Actualités

J'aime BP

En 2010, BP, voulant maximiser rapidement ses profits, a été responsable de la gigantesque marée noire survenue aux États-Unis, ce qui lui a coûté 40 G$. George W. Bush, provenant de l’industrie pétrolière, fut partie prenante de ce désastre écologique en raison de la déréglementation débridée de l’environ­nement et de l’exploration qu’il a promue. Vous le savez, les pétrolières financent abondamment les politi­ciens et comptent des milliers de lobbyistes. Ça aide.

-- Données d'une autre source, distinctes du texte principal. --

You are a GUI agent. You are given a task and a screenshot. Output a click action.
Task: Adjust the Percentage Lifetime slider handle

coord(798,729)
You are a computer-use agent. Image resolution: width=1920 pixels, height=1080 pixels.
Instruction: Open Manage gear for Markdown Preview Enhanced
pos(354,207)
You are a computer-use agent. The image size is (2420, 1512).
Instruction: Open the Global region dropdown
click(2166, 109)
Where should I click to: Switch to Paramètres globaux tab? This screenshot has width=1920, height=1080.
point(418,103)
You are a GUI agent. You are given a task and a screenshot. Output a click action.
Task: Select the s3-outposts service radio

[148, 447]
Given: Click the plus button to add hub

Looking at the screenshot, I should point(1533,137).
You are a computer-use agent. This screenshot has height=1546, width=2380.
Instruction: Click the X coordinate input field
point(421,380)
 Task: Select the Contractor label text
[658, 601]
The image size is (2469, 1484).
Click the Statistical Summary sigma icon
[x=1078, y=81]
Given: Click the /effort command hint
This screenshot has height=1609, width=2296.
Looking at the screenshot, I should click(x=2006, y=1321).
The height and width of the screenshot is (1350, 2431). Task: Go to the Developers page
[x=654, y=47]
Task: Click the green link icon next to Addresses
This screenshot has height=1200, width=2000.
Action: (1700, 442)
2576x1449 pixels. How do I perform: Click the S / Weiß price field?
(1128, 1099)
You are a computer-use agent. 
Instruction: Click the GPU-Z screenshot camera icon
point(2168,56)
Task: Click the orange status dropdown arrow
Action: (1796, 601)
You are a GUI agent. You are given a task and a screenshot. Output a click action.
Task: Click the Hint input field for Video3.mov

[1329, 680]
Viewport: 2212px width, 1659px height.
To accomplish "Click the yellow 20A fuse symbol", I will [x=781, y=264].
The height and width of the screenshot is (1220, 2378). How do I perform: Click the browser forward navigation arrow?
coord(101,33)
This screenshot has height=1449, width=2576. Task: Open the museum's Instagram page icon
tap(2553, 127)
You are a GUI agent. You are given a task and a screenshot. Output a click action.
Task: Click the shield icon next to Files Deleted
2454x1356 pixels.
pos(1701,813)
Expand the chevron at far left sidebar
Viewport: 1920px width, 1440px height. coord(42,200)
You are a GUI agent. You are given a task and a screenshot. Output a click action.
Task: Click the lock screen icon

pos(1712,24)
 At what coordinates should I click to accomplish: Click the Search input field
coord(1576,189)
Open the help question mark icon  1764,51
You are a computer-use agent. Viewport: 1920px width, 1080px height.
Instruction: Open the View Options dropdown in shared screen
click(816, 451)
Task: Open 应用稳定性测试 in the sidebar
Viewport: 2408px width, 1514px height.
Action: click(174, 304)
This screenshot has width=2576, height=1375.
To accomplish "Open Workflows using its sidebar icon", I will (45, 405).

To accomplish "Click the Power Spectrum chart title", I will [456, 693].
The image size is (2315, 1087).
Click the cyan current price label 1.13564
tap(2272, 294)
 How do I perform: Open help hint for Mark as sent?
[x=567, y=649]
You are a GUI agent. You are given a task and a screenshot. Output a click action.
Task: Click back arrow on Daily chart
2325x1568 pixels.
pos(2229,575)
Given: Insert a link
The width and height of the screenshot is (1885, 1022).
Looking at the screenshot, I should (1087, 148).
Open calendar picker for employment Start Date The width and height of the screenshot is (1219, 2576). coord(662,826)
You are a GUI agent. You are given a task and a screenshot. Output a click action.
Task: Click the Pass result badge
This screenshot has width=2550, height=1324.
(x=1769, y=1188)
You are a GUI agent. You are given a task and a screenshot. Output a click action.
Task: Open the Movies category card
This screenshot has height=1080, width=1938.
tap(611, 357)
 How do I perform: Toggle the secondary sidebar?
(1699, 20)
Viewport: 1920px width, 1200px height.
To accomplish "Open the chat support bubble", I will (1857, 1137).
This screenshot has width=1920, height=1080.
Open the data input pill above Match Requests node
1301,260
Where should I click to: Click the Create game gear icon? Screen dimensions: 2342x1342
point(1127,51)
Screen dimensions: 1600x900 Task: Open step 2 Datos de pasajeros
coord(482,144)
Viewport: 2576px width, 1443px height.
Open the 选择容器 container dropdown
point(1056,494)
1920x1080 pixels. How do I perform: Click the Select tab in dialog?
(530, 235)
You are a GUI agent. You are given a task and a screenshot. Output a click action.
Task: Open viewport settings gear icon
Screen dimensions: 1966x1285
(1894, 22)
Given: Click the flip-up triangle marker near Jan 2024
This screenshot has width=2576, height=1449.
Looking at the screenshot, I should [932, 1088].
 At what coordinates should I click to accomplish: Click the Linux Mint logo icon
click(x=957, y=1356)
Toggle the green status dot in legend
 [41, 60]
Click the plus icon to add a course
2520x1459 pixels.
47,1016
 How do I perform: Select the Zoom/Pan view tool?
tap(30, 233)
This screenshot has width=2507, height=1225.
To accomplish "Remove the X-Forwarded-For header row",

Six mois après cette hécatombe de 40 G$, BP a enregistré un profit trimestriel de 2 G$. Hallucinant! 40 G$ de dommages ont fait tiquer BP, qui a vite recommencé à engranger des bénéfices milliar­daires. Un vrai conte de fées. Les croisés capitalistes feront valoir le dynamisme du privé et les bienfaits du libre marché fondé sur la vive concurrence des pétrolières, même si elles vendent toutes le même produit et toutes au même prix. Allô concurrence! Qui a payé pour cette mare noire? Bel exemple du totalitarisme corporatif.

Ce n’est pas cette broutille écologique, assimilée à des dommages collatéraux, qui va changer la nature intrinsèque des transnationales, comme le souligne cet article de La Presse du 13 mai : «Plus d’économie et moins d’environnement demandent les pétrolières.» Après, elles se disent vertes. Qu’en pensent les tenants de la doucereuse responsabilité sociale de l’entreprise? BP a des pratiques commerciales douteuses et des valeurs morales profondes dignes des intégristes religieux américains, comme l’indique cet article du Journal de Montréal : «Son homosexualité lui a coûté son job. Le président de la pétrolière BP démissionne à la suite de révélations sur sa vie privée.» Tiens toé!

En 2008, la chroniqueuse émérite du Journal de Montréal Nathalie Elgrably-Levy écrivait : «Le prix du pétrole diminuera.» Et Bernard Mooney, journaliste chevronné du journal Les Affaires intitulait son article : «La chute du prix du pétrole approche», comme les télé-évangélistes qui nous annoncent régulièrement que la fin du monde approche. La marmotte et Jojo Savard m’inspirent plus confiance dans leurs prédictions. Faudrait pas qu’ils vivent en Roumanie, car «Les sorcières risquent la prison» (Métro, 9 février 2011). On signale dans ce texte que «les sorcières roumaines pourraient bientôt être passibles d’amendes et de peines d’emprisonnement si leurs prédictions ne se réalisent pas». Aux sorcières, ajoutons les économistes.

Si une telle loi est adoptée au pays, va falloir construire d’autres prisons. Ça va contrer l’immobilisme, créer de l’emploi et nous libérer de leurs niaiseries. Et dire que le CAA, organisme qui défend supposément les automobilistes floués, a recommandé l’abstention face à la hausse du prix de l’essence. Ayoye!

– Les opinions exprimées dans cette tribune ne sont pas nécessairement celles de Métro.